As a member of "The Day After" generation I'm used to living with existential threats to the species. Like most of my generational compatriots I've felt overshadowed by The Bomb my entire life, but aside from an abortive attempt to study nuclear weapons policy I haven't done a thing about it. Disarmament is still my litmus test for a presidential candidate, but I am happy to report that global nuclear holocaust now appears highly improbable. Less happily, it also appears to be the lesser of the two great evils of the age: cower, you, before Global Warming!
As those with a modicum of statistical sophistication, or even just a window, now understand, Global Warming is happening. No one can say what exactly this portends, but the range of intelligently projected outcomes is increasingly awful, and as the father of young children I am finding it very hard to avoid the conclusion that they will live their lives--they, my two boys, not some putative grandchildren--in a world very much poorer than the one in which I will have lived mine.
What, as a parent, do you do if your vision of your children's future world is a bleak one? We're hardly the first generation of mamas and papas dealing with this question. Back to The Bomb. If you had children in, say, the 1960s, you faced much the same: certain activities, which you perhaps did not support morally and yet probably were not doing very much to stop, were making the world a worse place for your kids. What might have led you to this conclusion? The fact that, even absent nuclear war, the US and several other countries were routinely exploding nuclear weapons in the atmosphere, in the oceans, and on land. Starting with Trinity in 1945 and carrying on into the early '80s, together these tests literally poisoned the entire globe with radioactive material, more and more of it year after year, the eventual equivalent of some tens of thousands of Hiroshimas. My dear parents, those explosions you did not stop from happening will eventually cause some millions of deaths by radiation-induced cancer, and one of them might be mine. Tense teaser: Might you not then have been afraid your child would one day say this to you?
Not if you were Thomas Neff. Dr. Neff, an expert in the economics of uranium production, is credited with almost single-handedly arranging for the purchase of gargantuan amounts of weapons grade uranium from a rapidly disintegrating nuclear state (the USSR) by another nuclear state (the USA) to be used as fuel in the latter's nuclear power plants. The reduction of the amount of bomb-grade uranium in the world is an absolute good, and Dr. Neff has to his credit an idea that led to the elimination of perhaps a third of all such material on the planet. I don't know if Dr. Neff has kids, but if he does he can say this to them: without me, children, it would have been a lot worse.

◆ QUESTIONS ◆
A – Using the essay on nuclear weapons and Global Warming, decide whether each statement agrees with it. Answer yes or no, and quote the words of the essay that decide it.
(i) The writer has two sons.
(ii) The writer now considers global nuclear holocaust highly likely.
(iii) The writer knows that Thomas Neff has children.
B – Answer these questions from the essay on nuclear weapons and Global Warming.
(i) What does the writer use as a litmus test for a presidential candidate?
(ii) With which test, and in what year, did the nuclear tests begin?
(iii) In what field is Thomas Neff an expert?
C – Please resume the essay on nuclear weapons and Global Warming from its final sentence.
The listing after this point is separate material, unconnected to the essay on nuclear weapons and Global Warming.

◆ DATA ◆

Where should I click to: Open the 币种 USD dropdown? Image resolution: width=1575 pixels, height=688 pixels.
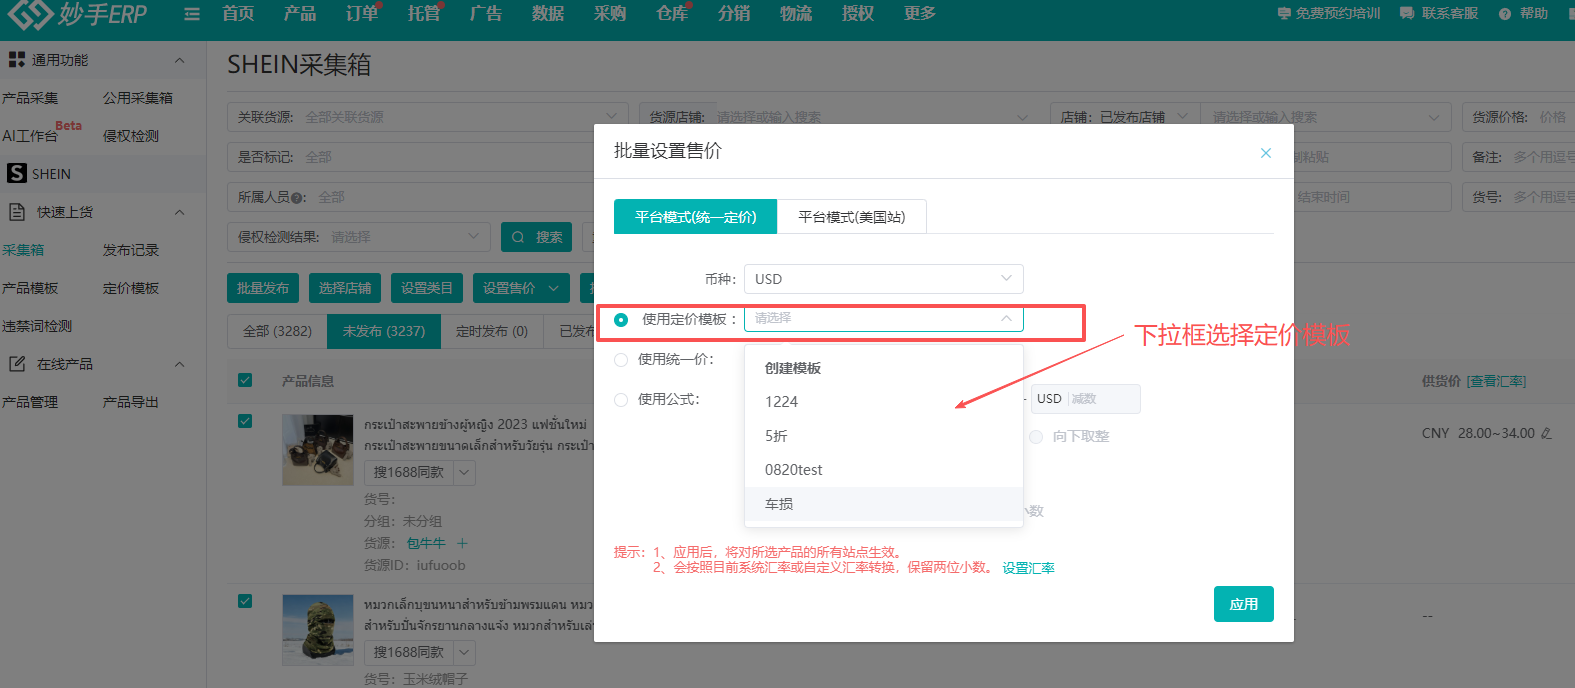point(883,279)
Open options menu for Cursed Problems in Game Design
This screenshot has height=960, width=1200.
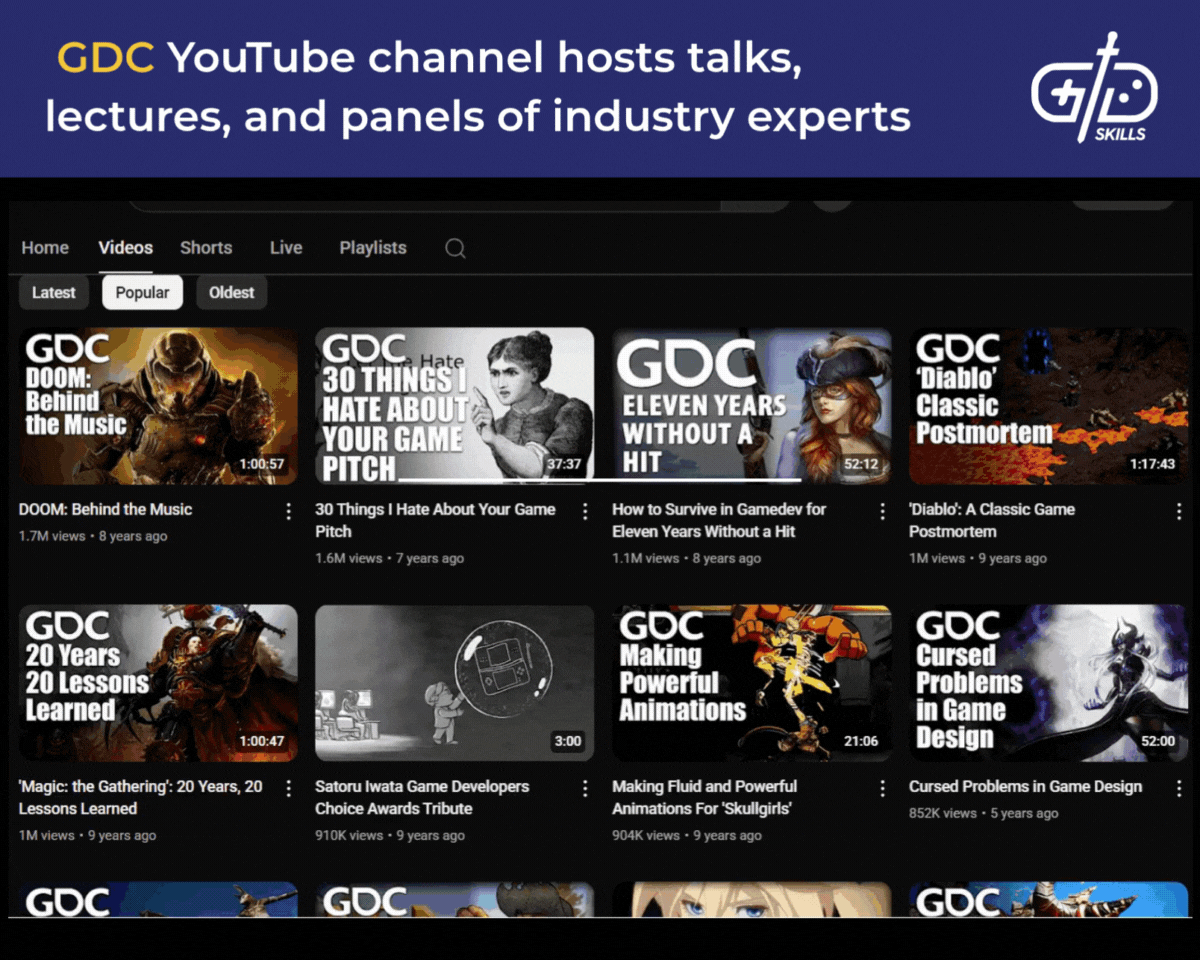tap(1180, 788)
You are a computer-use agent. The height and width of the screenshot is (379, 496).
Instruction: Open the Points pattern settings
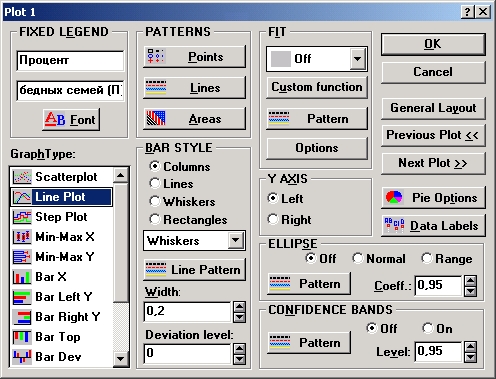(194, 57)
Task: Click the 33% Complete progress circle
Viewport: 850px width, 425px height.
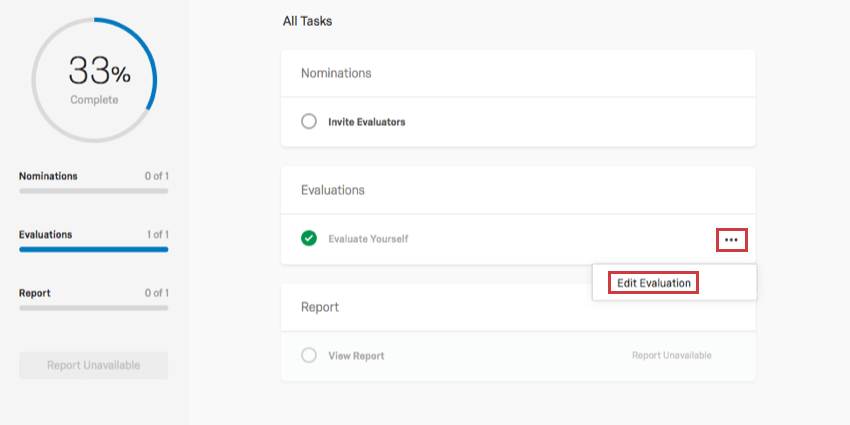Action: (x=94, y=78)
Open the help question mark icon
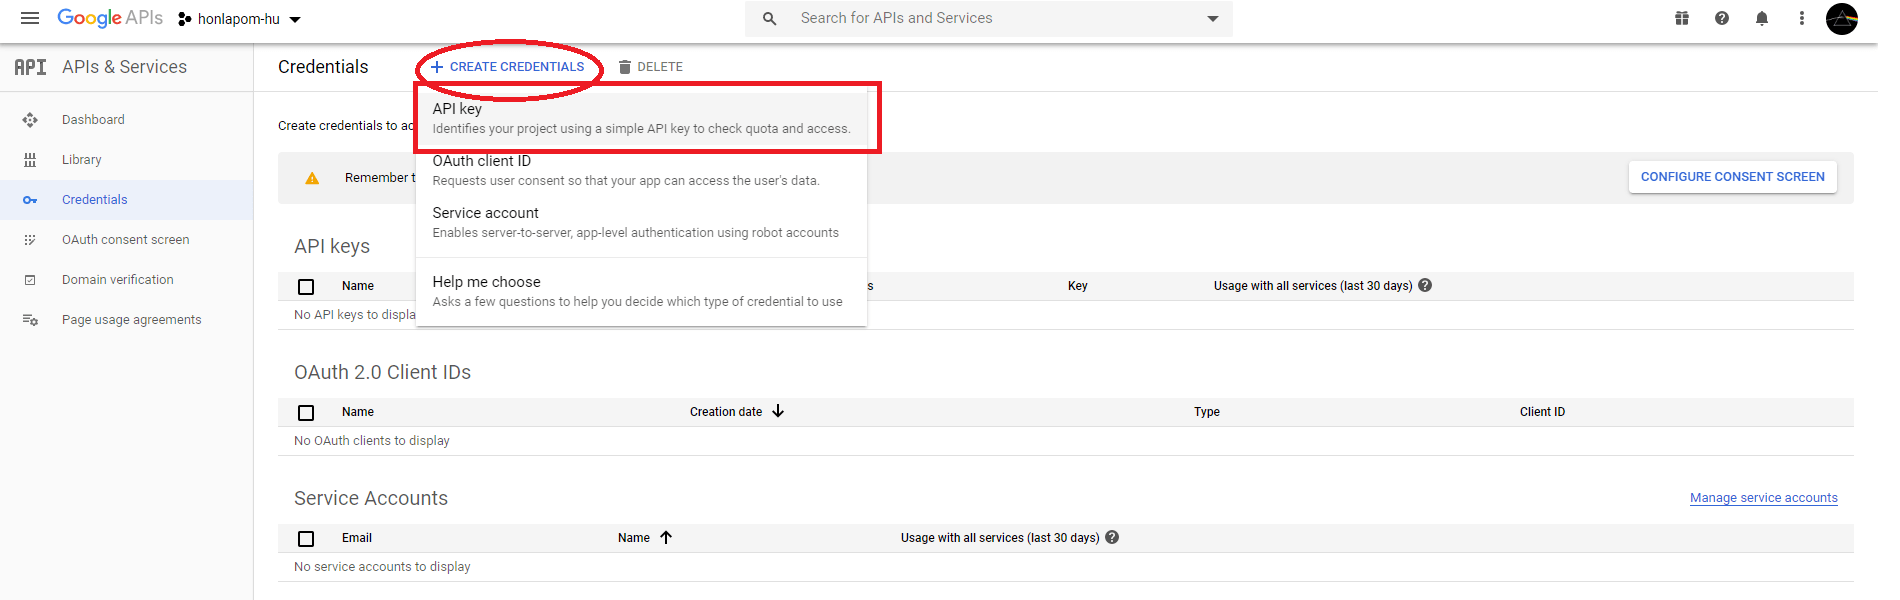 pyautogui.click(x=1722, y=18)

◆ ANSWERS BY ITEM ◆
A –
(i) Yes: "they, my two boys"
(ii) No: "global nuclear holocaust now appears highly improbable"
(iii) No: "I don't know if Dr. Neff has kids"

B –
(i) Disarmament
(ii) Trinity, in 1945
(iii) The economics of uranium production

C –
Back to the future: what answer am I going to have for my children? That I, for one, drove a high-MPG car, lived in a house without air conditioning, and sometimes tried to eat less meat? That I couldn't imagine what I could do about the situation, so did nothing? Sorry, boys, about rampant desertification, insecure food supplies, regional water resource wars, a radically impoverished biosphere, and the fact that it's really damn hot out and we still don't have air conditioning? I would rather be able to give Dr. Neff's answer: without me, children, it would have been a lot worse. And it occurs to me that the way to give Dr. Neff's answer is to take a page from Dr. Neff's playbook: #letsbuyallthefuel.
Here are two facts worth considering:
- If we extract and burn the known fossil fuel deposits in the world we are toast.
- These deposits are owned by companies that have been created to extract them so that others can burn them, or by countries that have based their entire economies and societies on doing likewise.
There, the idea's out there. Tediously, it turns out Dr. Neff didn't just come up with an audacious plan but spent many, many years midwifing it into being, the better part of a career it seems. OK, the idea first, the NY Times op-ed next. I'm going as fast as I can but I have kids you know, and let's face it, they really slow you down.